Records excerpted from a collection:
####

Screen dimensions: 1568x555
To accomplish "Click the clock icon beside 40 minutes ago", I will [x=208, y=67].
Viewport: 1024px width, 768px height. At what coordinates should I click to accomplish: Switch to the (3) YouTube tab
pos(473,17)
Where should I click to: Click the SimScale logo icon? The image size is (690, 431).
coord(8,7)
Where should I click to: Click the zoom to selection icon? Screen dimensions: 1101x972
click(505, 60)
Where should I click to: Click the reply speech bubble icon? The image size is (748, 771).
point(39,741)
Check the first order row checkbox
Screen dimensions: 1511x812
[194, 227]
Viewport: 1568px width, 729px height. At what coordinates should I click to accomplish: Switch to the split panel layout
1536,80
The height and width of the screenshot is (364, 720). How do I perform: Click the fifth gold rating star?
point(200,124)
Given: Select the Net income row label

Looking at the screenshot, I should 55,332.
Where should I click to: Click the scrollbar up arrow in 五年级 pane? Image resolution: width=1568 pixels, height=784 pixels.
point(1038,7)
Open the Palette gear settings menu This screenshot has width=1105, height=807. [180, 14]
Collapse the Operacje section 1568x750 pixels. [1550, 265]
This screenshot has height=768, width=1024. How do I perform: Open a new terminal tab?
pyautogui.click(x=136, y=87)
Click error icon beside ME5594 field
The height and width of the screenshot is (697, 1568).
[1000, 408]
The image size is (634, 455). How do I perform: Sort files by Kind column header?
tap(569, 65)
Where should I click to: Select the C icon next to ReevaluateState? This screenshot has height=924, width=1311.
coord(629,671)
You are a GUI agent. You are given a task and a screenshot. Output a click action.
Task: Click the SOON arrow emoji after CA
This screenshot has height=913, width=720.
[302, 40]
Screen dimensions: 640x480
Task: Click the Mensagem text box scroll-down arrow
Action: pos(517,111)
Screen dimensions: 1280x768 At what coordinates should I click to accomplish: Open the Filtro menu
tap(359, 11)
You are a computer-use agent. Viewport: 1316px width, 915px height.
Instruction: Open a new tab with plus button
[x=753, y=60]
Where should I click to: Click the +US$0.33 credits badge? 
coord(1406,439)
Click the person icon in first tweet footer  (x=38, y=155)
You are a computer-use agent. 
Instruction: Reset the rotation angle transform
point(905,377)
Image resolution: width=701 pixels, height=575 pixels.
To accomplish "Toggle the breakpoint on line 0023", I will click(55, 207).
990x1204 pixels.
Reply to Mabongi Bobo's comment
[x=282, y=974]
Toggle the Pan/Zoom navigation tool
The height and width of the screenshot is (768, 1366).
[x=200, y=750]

####

All the entries should be output exactly as given.

Screen dimensions: 1568x555
To accomplish "Click the clock icon beside 40 minutes ago", I will [x=208, y=67].
Viewport: 1024px width, 768px height. At what coordinates should I click to accomplish: Switch to the (3) YouTube tab
pos(473,17)
Where should I click to: Click the SimScale logo icon? The image size is (690, 431).
coord(8,7)
Where should I click to: Click the zoom to selection icon? Screen dimensions: 1101x972
click(505, 60)
Where should I click to: Click the reply speech bubble icon? The image size is (748, 771).
point(39,741)
Check the first order row checkbox
Screen dimensions: 1511x812
[194, 227]
Viewport: 1568px width, 729px height. At what coordinates should I click to accomplish: Switch to the split panel layout
1536,80
The height and width of the screenshot is (364, 720). How do I perform: Click the fifth gold rating star?
point(200,124)
Given: Select the Net income row label

Looking at the screenshot, I should 55,332.
Where should I click to: Click the scrollbar up arrow in 五年级 pane? Image resolution: width=1568 pixels, height=784 pixels.
point(1038,7)
Open the Palette gear settings menu This screenshot has width=1105, height=807. [180, 14]
Collapse the Operacje section 1568x750 pixels. [1550, 265]
This screenshot has height=768, width=1024. How do I perform: Open a new terminal tab?
pyautogui.click(x=136, y=87)
Click error icon beside ME5594 field
The height and width of the screenshot is (697, 1568).
[1000, 408]
The image size is (634, 455). How do I perform: Sort files by Kind column header?
tap(569, 65)
Where should I click to: Select the C icon next to ReevaluateState? This screenshot has height=924, width=1311.
coord(629,671)
You are a GUI agent. You are given a task and a screenshot. Output a click action.
Task: Click the SOON arrow emoji after CA
This screenshot has height=913, width=720.
[302, 40]
Screen dimensions: 640x480
Task: Click the Mensagem text box scroll-down arrow
Action: pos(517,111)
Screen dimensions: 1280x768 At what coordinates should I click to accomplish: Open the Filtro menu
tap(359, 11)
You are a computer-use agent. Viewport: 1316px width, 915px height.
Instruction: Open a new tab with plus button
[x=753, y=60]
Where should I click to: Click the +US$0.33 credits badge? 
coord(1406,439)
Click the person icon in first tweet footer  (x=38, y=155)
You are a computer-use agent. 
Instruction: Reset the rotation angle transform
point(905,377)
Image resolution: width=701 pixels, height=575 pixels.
To accomplish "Toggle the breakpoint on line 0023", I will click(55, 207).
990x1204 pixels.
Reply to Mabongi Bobo's comment
[x=282, y=974]
Toggle the Pan/Zoom navigation tool
The height and width of the screenshot is (768, 1366).
[x=200, y=750]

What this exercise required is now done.